Amanda had had more graphic, worse nightmares—but this one left her inexplicably screaming and shaking, so much so that when one of the nosy nurses offered a PRN, she had accepted, and let the Ativan dull her senses and put her into a sleepy stupor for the rest of the night. The next day, she had been okay until the medicine started to wear off, leaving her more jumpy and skittish than before, and more than ready to be released from this place. She had done her three nights. And then Nurse Tanya had reminded her of what day it was. "You're not gettin' out today, hon," she had said, during vitals, "The psychiatrist doesn't work Sundays."
Amanda yanked her arm out of the blood pressure cuff, incredulous. "I have been penned up in this place for my 72 hours," Amanda said. "My time here is over." She hadn't even realized she had raised her voice until the patient waiting behind her muttered at her to shut up.
Nurse Tanya regarded her with her squinty gaze. "When you are admitted through the emergency room, you are evaluated after 72 hours, Amanda. Our psychiatrist, Dr. Porter, decides whether you're safe to be discharged or not. You might be able to go home—or you could be admitted longer."
Amanda felt a surge of panic. Tanya wanted to take her temp and pulse, too, but she refused and rushed back to her room. Her roommate, Katie, moaned as Amanda stormed in, rolling over to look at Amanda with dull blue eyes. Katie didn't speak, Katie didn't even get out bed unless she was going to the bathroom, but Amanda looked at her roommate with severe depression and said, "Katie, they're keeping me here." The words sounded strangled.
She pulled on the Nikes that Olivia had brought her and then took off down the corridor at a jog, sneakers squeaking on hospital tile. When she felt trapped in her apartment, alone, she usually went for a run around the block, or did yoga. Now, she was so desperate to move that she didn't care how ridiculous she looked going for an indoor jog, and would have torn around the unit all day had the secretary at the nurses' station not told her "no running."
"I need some damn exercise," she shot back, thumping the counter in frustration, but forced herself to slow to a brisk powerwalk. Monday, Monday, Monday, Monday. She repeated the word to herself with each step, as if willing the day to come quicker. She just had to get out of here Monday. She knew how the discharge process worked—you had to answer a prompt and immediate "no" to the question Do You Have Any Thoughts of Hurting Yourself or Others? You had to be contrite, rehabilitated, profess to attend therapy and take medications and generally be a good and compliant patient. Kim had been hospitalized enough times to know how to sweet talk the doctors and nurses at her commitment hearings or evaluations so as to be released from psychiatric care. But Kim was a master manipulator, and Amanda was blunt and to the point and sometimes spoke first and then thought later.

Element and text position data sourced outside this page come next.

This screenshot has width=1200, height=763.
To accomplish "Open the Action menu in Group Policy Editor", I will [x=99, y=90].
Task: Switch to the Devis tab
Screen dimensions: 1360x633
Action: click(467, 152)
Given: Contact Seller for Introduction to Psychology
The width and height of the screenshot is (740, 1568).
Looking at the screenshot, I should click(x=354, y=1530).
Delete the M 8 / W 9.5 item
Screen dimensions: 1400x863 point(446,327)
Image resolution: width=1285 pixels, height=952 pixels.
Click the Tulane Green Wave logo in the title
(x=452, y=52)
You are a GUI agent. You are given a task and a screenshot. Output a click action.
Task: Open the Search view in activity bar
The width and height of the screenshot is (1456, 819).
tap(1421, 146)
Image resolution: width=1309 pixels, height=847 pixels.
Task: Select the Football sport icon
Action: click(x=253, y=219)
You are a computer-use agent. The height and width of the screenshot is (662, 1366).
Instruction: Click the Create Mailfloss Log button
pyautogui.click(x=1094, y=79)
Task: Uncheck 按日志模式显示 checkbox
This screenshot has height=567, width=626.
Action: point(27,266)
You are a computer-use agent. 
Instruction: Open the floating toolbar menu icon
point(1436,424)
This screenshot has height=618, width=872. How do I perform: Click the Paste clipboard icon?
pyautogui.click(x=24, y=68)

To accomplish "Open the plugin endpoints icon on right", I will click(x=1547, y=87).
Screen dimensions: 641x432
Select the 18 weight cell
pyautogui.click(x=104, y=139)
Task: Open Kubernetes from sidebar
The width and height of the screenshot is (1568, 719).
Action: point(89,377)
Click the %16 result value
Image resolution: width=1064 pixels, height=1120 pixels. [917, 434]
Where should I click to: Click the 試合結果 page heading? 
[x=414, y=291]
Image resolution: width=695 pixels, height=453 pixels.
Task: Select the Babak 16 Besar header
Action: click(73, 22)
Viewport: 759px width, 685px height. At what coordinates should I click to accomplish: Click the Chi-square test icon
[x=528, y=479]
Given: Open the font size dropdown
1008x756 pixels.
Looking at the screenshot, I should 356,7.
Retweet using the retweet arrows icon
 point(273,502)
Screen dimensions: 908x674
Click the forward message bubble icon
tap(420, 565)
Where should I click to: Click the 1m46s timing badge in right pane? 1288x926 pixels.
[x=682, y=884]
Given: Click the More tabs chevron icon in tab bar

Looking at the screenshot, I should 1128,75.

If only she could emulate Kim now, talk to her, get tips and advice on how she could escape this confinement. She swallowed the bitterness and hurt at the thought of her sister—growing up, she had visited Kim in the hospital every time she had been inpatient. A foolish part of Amanda had hoped that Kim would do the same for her, now that she was in the same situation. That her sister, on the run from the law, consumed with drugs and sex and her own dark impulses, would know to come and see her. So far, though, Amanda's only visitor had been Liv.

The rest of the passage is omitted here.